= Wright Commission =

The Commission on Government Security, commonly known as the Wright Commission, was a bipartisan group established by a statute of the United States government in 1955 to investigate government policies with respect to secrecy. It was named for its chairman Loyd Wright, a former president of the American Bar Association, whom the Commission's 12 members elected to that position.

==History==
President Dwight D Eisenhower and the two houses of Congress each named four members. Those appointed by Vice President Richard Nixon on behalf of the Senate were Senators John C. Stennis and Norris Cotton, Loyd Wright, and Susan B. Riley, a Tennessee professor of education and the only woman.
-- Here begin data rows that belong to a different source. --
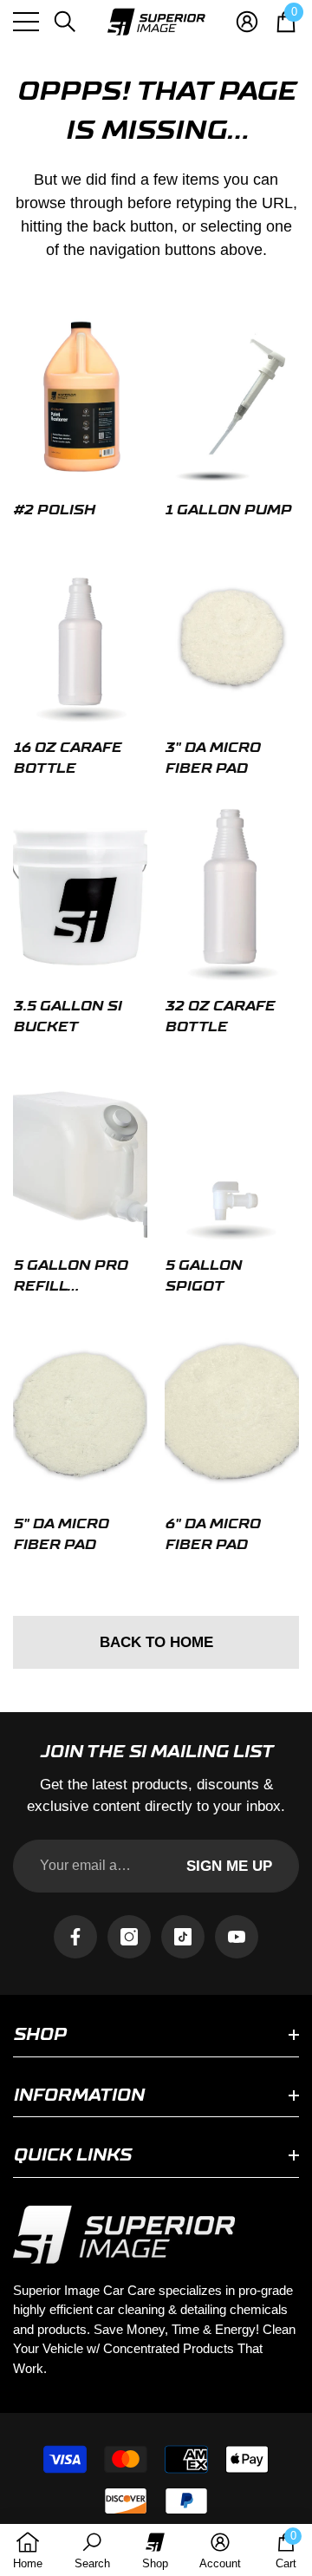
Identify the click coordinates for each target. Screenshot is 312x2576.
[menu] (26, 22)
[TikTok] (183, 1936)
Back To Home (156, 1642)
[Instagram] (129, 1936)
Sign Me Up (229, 1866)
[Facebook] (75, 1936)
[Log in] (247, 22)
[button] (65, 22)
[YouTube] (236, 1936)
The Speaker of the House named Representatives William M. McCulloch and Francis E. Walter, James L. Noel Jr., a Texas attorney, and Edwin L. Mechem, former Governor of New Mexico. President Eisenhower named former Attorney General James P. McGranery, Franklin D. Murphy, chancellor of the University of Kansas, Assistant Secretary of Defense Carter L. Burgess, and Under Secretary of Commerce Louis S. Rothschild.

Senators Stennis and Hubert Humphrey authored the resolution that established the Commission. Representative Walter sponsored it in the House of Representatives.
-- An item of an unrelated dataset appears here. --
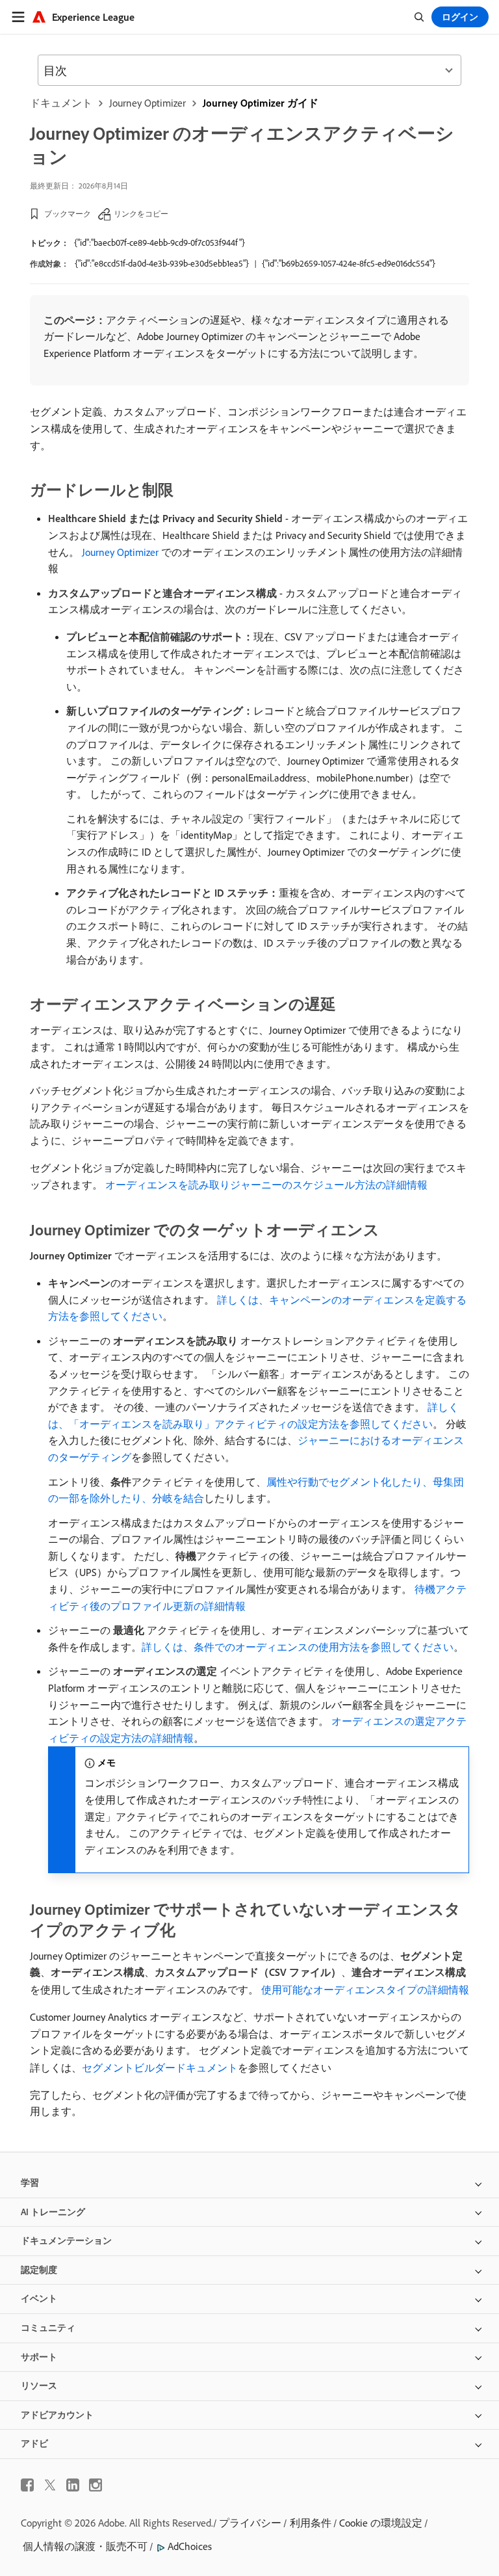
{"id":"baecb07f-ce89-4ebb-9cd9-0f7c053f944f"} (159, 242)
The Commission called its report "the first complete and detailed study" of the government's restrictions on access to information and the prosecution of those found to violate those restrictions.

Its report made a distinction between offenses based in disloyalty and lapses in security:

All loyalty cases are security cases, but the converse is not true. A man who talks too freely when in his cups, or a pervert who is vulnerable to blackmail, may both be security risks although both may be loyal Americans. The Commission recommends that as far as possible such cases be considered on a basis of suitability to safeguard the individual from an unjust stigma of disloyalty.

==Report==
It noted:

... the dangers to national security that arise out of overclassification of information which retards scientific and technological progress, and thus tend to deprive the country of the lead time that results from the free exchange of ideas and information.

Senator Daniel Moynihan summarized the Commission's report in 1997:

This was not an angry or accusatory group; rather the opposite. It proposed to expand the regime of national security as a regulatory mode. But it did so tentatively, and without conviction; certainly without any sense of urgency. There was even a touch of apprehension: had we already gone far enough or even too far?